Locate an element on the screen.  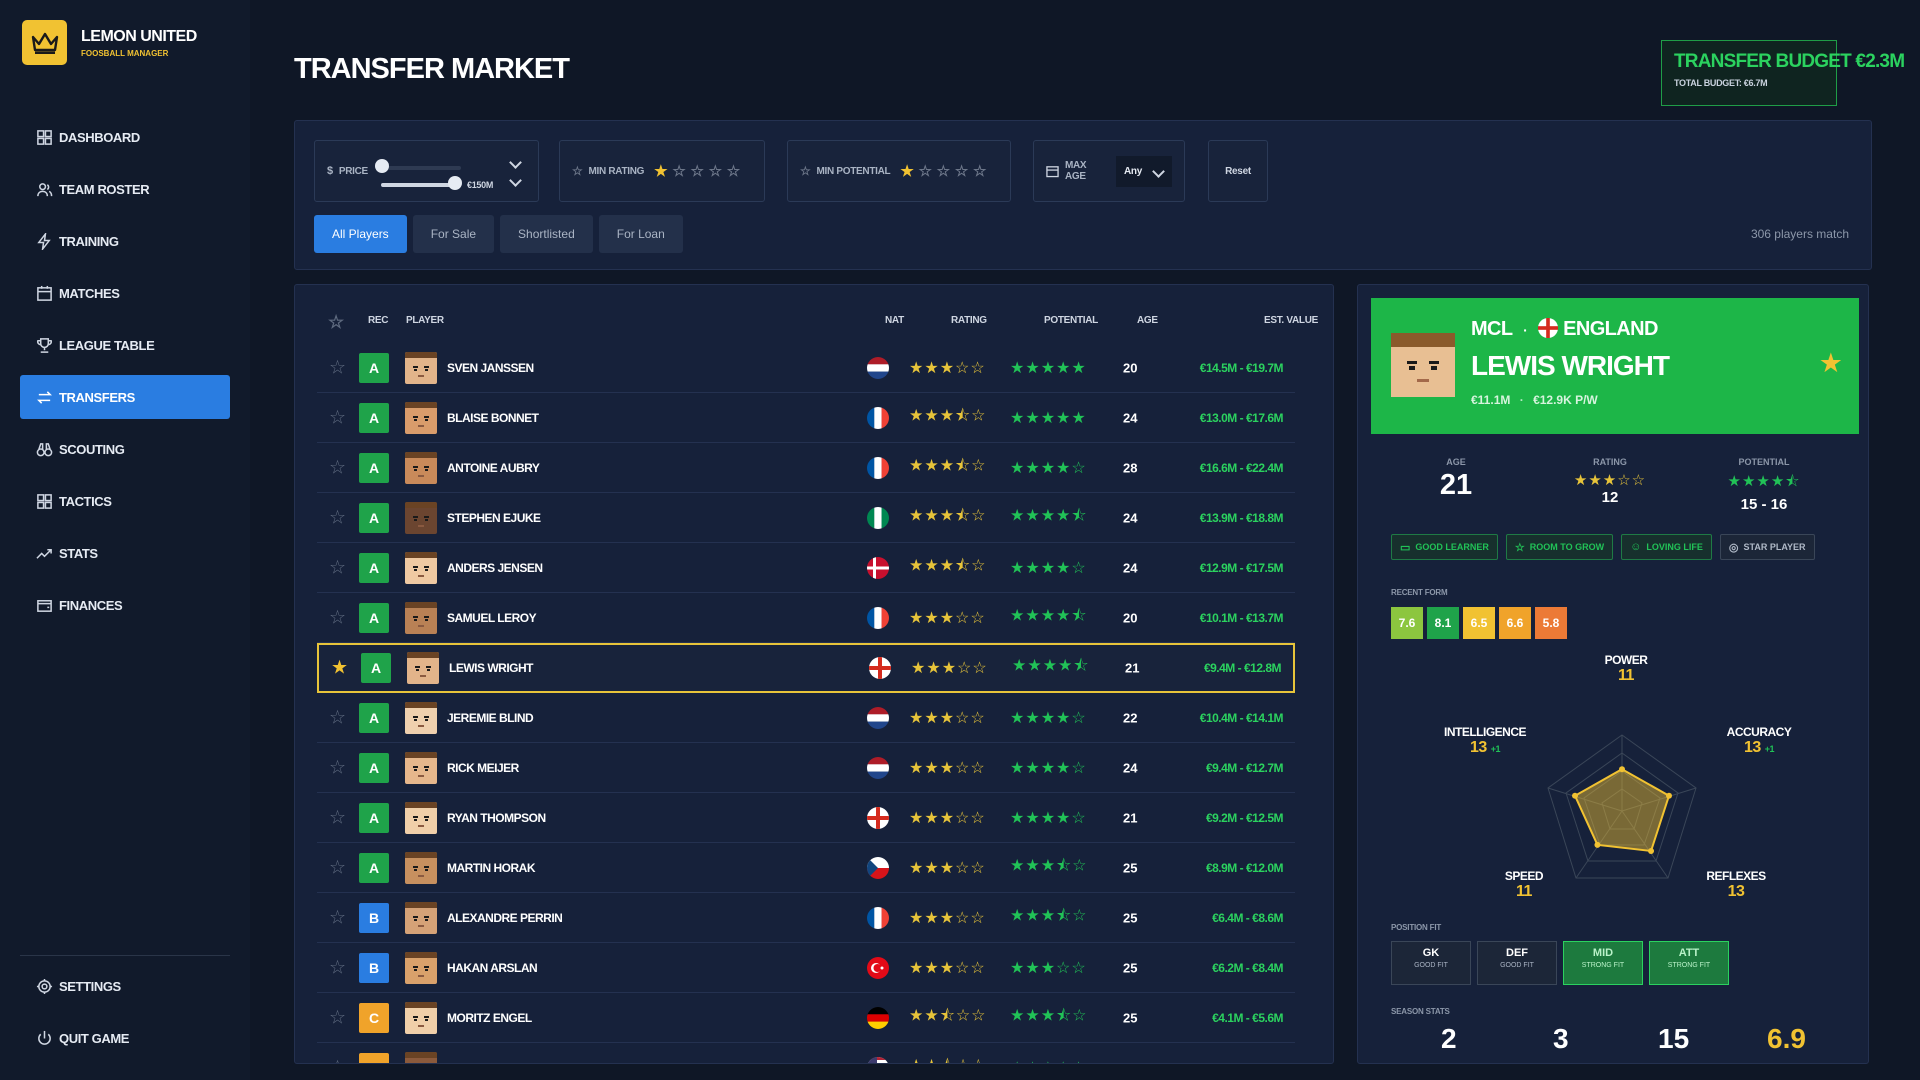
column-nat: NAT is located at coordinates (894, 320).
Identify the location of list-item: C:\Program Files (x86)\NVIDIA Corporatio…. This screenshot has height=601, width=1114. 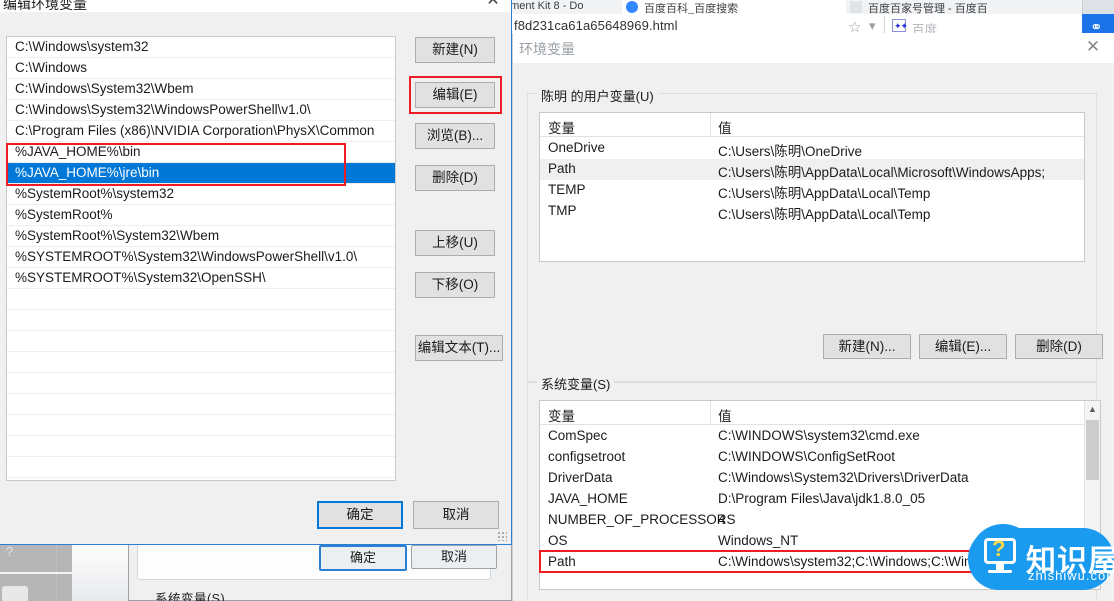
(201, 132).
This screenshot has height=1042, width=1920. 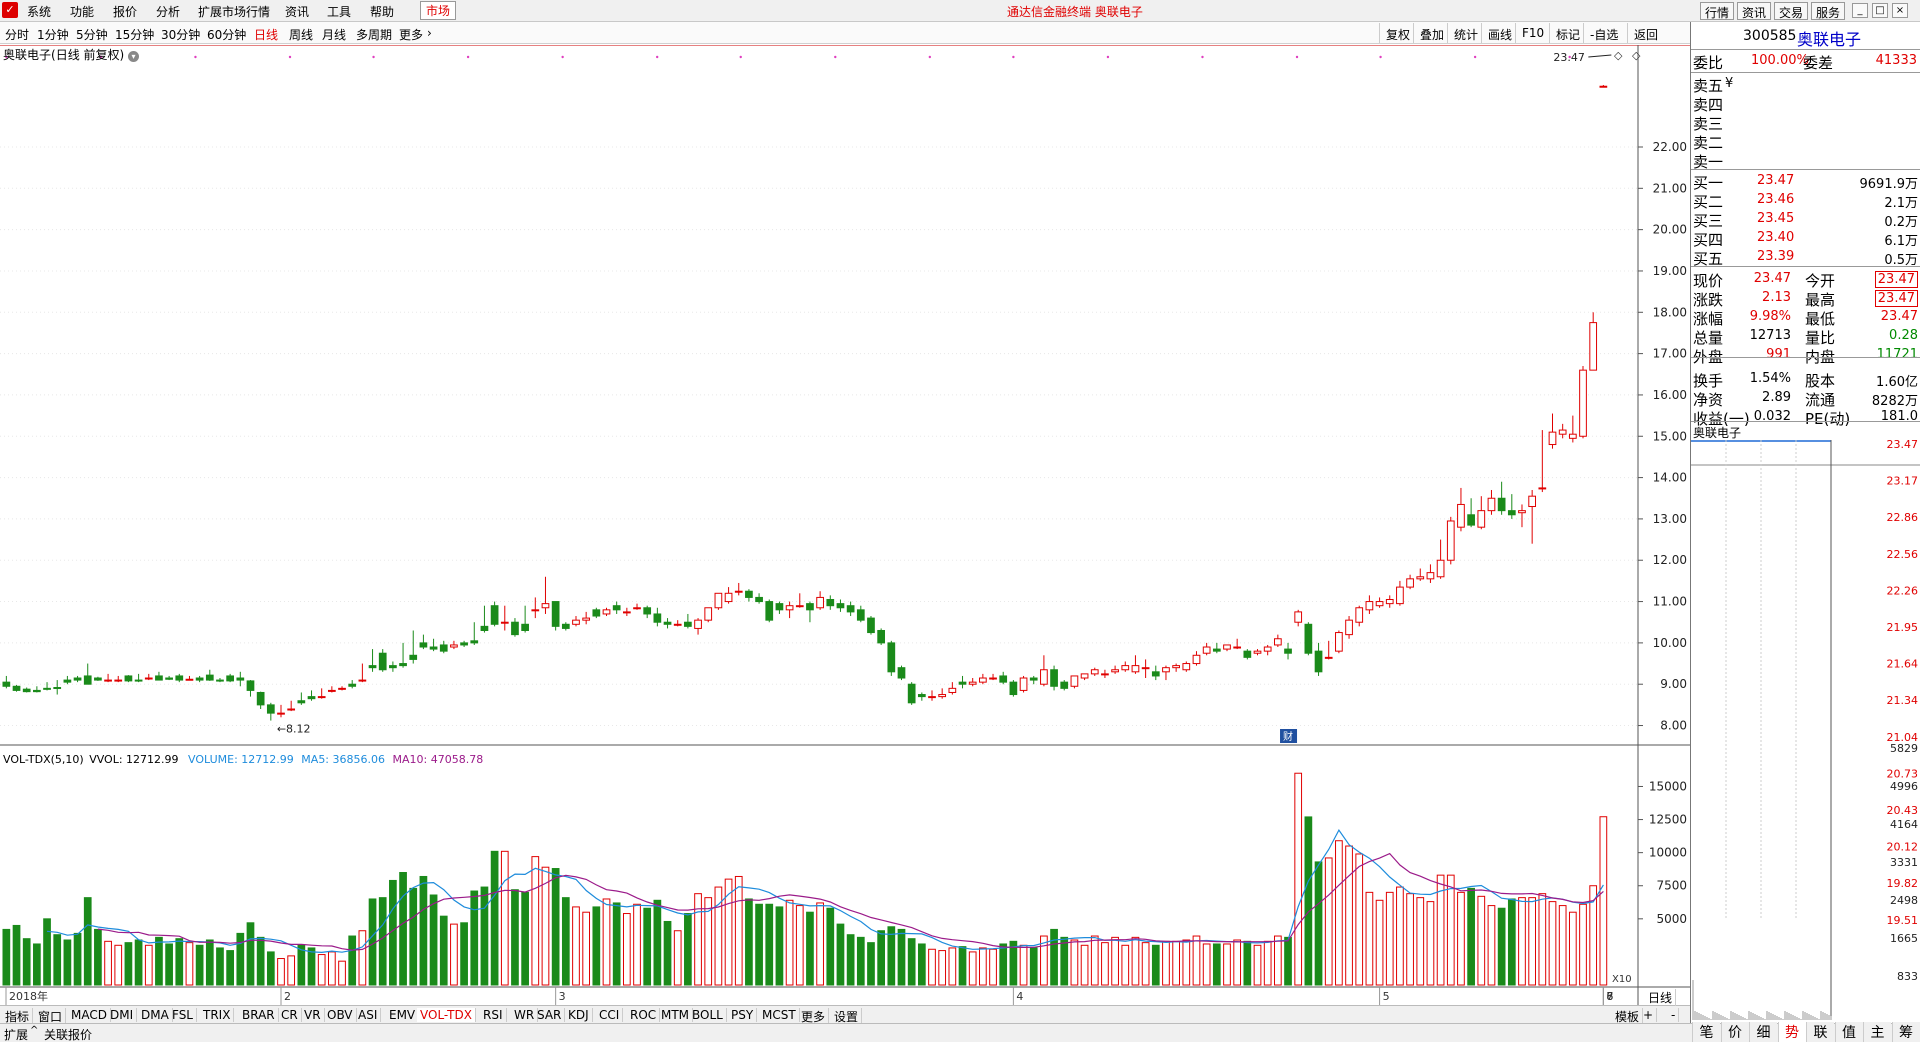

[Problem statement]
Copy the entries above word for word, and leave out the pictures.

[Reply]
Locate an element on the screen.  
column-nat: NAT is located at coordinates (894, 320).
Identify the location of list-item: C:\Program Files (x86)\NVIDIA Corporatio…. This screenshot has height=601, width=1114. 
(201, 132).
This screenshot has height=1042, width=1920. 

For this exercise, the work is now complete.